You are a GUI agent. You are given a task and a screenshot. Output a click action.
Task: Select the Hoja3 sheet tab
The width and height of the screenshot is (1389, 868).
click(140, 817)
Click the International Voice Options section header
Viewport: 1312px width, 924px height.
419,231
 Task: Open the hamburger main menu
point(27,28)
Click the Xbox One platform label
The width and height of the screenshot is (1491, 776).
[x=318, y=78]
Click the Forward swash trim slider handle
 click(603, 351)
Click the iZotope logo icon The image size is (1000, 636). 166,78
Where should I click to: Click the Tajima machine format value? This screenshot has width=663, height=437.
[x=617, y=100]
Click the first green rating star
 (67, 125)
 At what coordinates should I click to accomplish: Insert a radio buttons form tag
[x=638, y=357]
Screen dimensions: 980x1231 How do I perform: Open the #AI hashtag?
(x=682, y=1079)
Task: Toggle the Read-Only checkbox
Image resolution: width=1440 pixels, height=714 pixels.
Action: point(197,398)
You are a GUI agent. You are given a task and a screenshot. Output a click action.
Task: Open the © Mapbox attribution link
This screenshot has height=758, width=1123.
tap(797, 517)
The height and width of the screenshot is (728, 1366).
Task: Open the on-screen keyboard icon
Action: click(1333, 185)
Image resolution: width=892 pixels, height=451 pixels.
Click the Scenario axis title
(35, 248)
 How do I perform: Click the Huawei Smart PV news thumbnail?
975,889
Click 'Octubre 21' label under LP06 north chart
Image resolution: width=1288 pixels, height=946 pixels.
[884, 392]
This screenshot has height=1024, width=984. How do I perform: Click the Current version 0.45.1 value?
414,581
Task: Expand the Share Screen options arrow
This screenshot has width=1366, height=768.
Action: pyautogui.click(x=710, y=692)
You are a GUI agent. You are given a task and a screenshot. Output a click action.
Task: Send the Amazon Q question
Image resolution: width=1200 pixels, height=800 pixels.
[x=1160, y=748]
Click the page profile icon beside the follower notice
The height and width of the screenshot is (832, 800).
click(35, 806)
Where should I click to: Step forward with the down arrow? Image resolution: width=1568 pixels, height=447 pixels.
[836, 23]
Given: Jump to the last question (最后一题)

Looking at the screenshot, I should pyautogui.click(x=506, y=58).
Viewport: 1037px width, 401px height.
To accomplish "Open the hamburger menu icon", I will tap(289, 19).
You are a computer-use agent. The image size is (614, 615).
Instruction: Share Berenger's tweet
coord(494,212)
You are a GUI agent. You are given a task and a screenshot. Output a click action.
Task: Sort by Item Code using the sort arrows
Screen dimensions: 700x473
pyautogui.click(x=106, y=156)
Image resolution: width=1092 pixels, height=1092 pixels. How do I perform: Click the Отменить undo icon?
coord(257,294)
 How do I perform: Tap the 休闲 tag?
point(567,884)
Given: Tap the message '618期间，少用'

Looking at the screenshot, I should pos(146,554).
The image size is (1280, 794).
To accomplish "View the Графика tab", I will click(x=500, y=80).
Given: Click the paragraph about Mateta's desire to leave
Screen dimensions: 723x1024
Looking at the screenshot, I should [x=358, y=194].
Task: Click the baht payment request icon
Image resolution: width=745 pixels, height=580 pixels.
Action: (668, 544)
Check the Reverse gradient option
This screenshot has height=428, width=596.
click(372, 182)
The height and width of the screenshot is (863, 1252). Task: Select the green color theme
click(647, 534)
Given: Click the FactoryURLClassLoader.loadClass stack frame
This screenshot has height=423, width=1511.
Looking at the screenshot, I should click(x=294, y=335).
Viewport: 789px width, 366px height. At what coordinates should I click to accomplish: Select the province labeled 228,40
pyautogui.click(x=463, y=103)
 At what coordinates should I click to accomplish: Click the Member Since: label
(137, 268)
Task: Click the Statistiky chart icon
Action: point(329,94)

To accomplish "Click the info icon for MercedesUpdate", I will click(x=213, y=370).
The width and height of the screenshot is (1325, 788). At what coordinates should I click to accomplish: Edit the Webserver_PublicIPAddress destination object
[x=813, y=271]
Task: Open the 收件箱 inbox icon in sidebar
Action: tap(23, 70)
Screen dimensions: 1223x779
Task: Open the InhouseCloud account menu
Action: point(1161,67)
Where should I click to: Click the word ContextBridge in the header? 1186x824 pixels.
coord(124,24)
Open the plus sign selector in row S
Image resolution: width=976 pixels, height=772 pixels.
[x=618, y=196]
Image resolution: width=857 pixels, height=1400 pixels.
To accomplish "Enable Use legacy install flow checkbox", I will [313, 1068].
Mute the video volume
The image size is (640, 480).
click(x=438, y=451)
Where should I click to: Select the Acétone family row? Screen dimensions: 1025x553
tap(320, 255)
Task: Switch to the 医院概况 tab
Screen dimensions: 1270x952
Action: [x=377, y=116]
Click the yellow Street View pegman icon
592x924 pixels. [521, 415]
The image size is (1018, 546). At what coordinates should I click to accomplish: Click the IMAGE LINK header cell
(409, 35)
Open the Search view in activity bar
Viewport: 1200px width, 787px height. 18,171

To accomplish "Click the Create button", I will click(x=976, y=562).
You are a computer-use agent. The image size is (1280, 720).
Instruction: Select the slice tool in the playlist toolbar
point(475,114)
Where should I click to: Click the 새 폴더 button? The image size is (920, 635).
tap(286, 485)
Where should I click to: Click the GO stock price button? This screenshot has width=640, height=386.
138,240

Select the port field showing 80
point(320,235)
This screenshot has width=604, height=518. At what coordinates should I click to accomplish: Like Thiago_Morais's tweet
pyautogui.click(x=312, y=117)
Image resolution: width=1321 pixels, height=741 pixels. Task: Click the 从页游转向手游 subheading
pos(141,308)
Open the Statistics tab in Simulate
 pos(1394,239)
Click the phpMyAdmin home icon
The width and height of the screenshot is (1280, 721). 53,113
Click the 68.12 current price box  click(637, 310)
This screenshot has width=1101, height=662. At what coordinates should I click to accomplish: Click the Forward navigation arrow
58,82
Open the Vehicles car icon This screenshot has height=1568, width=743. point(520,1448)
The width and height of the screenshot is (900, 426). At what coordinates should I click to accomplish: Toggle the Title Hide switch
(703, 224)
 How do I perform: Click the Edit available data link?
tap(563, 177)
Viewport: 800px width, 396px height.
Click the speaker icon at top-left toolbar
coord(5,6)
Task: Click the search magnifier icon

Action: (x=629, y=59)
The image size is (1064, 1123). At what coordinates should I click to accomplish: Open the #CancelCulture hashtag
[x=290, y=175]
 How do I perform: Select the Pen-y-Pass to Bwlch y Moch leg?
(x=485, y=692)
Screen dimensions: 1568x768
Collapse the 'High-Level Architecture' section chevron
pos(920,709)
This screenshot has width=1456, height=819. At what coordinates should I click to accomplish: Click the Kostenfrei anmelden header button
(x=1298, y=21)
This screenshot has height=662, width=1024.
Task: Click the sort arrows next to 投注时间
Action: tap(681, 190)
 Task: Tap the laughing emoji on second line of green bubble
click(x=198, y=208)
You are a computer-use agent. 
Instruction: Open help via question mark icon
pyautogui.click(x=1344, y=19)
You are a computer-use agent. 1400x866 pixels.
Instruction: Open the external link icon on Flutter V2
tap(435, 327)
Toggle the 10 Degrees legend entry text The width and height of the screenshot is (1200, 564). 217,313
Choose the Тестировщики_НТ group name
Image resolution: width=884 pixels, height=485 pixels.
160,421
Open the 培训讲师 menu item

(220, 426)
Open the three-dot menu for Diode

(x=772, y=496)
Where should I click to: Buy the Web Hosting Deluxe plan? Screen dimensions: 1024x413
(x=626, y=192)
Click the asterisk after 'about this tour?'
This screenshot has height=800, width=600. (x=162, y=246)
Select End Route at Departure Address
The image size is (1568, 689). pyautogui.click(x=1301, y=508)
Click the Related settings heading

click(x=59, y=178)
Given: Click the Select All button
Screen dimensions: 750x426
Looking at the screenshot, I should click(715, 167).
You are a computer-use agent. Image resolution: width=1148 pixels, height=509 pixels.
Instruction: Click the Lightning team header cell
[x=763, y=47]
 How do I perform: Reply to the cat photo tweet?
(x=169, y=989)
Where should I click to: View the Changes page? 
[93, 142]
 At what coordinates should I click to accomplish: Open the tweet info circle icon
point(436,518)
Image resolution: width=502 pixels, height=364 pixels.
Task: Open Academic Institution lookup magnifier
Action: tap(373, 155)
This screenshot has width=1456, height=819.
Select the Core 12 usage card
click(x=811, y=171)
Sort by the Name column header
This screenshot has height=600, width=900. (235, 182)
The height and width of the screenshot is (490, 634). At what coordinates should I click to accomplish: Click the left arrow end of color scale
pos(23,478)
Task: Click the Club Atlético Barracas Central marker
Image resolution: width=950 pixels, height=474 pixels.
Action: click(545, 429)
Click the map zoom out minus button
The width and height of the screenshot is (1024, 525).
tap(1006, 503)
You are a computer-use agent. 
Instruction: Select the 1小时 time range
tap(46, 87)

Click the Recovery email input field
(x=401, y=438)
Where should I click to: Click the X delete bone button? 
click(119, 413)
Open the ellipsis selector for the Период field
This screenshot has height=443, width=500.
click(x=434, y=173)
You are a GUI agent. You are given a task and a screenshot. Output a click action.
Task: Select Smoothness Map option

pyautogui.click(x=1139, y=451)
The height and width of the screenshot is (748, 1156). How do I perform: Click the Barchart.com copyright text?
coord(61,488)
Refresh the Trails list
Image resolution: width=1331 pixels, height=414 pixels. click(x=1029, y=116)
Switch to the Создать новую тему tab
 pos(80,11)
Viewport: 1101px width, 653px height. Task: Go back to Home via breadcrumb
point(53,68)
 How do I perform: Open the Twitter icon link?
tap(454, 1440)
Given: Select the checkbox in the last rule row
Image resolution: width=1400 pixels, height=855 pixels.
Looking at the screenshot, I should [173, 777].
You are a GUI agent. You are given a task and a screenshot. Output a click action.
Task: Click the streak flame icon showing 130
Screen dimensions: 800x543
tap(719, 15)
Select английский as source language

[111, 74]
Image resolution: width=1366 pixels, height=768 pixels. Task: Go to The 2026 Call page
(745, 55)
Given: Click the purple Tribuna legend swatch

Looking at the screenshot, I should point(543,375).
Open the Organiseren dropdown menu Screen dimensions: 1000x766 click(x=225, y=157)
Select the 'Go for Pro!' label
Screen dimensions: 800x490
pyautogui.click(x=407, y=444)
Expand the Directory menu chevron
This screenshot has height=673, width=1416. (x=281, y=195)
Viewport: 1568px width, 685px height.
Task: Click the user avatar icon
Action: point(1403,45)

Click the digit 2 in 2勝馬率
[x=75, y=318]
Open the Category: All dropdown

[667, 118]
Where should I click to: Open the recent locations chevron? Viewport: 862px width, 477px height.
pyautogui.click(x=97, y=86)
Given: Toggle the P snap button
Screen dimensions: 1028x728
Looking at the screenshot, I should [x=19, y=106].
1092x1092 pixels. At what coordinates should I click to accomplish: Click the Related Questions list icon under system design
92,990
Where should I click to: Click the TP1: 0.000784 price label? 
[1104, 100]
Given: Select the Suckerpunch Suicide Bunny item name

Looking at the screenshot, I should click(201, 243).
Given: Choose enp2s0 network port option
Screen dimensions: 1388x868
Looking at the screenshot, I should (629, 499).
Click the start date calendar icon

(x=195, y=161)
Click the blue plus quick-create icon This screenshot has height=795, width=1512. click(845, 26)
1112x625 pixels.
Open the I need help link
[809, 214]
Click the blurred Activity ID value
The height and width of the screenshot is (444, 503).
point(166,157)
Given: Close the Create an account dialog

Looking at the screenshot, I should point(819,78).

Goal —
Can you render everything from the entry line containing "Click the phpMyAdmin home icon" down to the line containing "Action: tap(681, 190)" as a numbered list, leaving out blank lines?

Result —
1. Click the phpMyAdmin home icon
2. The width and height of the screenshot is (1280, 721). 53,113
3. Click the 68.12 current price box  click(637, 310)
4. This screenshot has width=1101, height=662. At what coordinates should I click to accomplish: Click the Forward navigation arrow
5. 58,82
6. Open the Vehicles car icon This screenshot has height=1568, width=743. point(520,1448)
7. The width and height of the screenshot is (900, 426). At what coordinates should I click to accomplish: Toggle the Title Hide switch
8. (703, 224)
9.  How do I perform: Click the Edit available data link?
10. tap(563, 177)
11. Viewport: 800px width, 396px height.
12. Click the speaker icon at top-left toolbar
13. coord(5,6)
14. Task: Click the search magnifier icon
15. Action: (x=629, y=59)
16. The image size is (1064, 1123). At what coordinates should I click to accomplish: Open the #CancelCulture hashtag
17. [x=290, y=175]
18.  How do I perform: Select the Pen-y-Pass to Bwlch y Moch leg?
19. (x=485, y=692)
20. Screen dimensions: 1568x768
21. Collapse the 'High-Level Architecture' section chevron
22. pos(920,709)
23. This screenshot has width=1456, height=819. At what coordinates should I click to accomplish: Click the Kostenfrei anmelden header button
24. (x=1298, y=21)
25. This screenshot has height=662, width=1024.
26. Task: Click the sort arrows next to 投注时间
27. Action: tap(681, 190)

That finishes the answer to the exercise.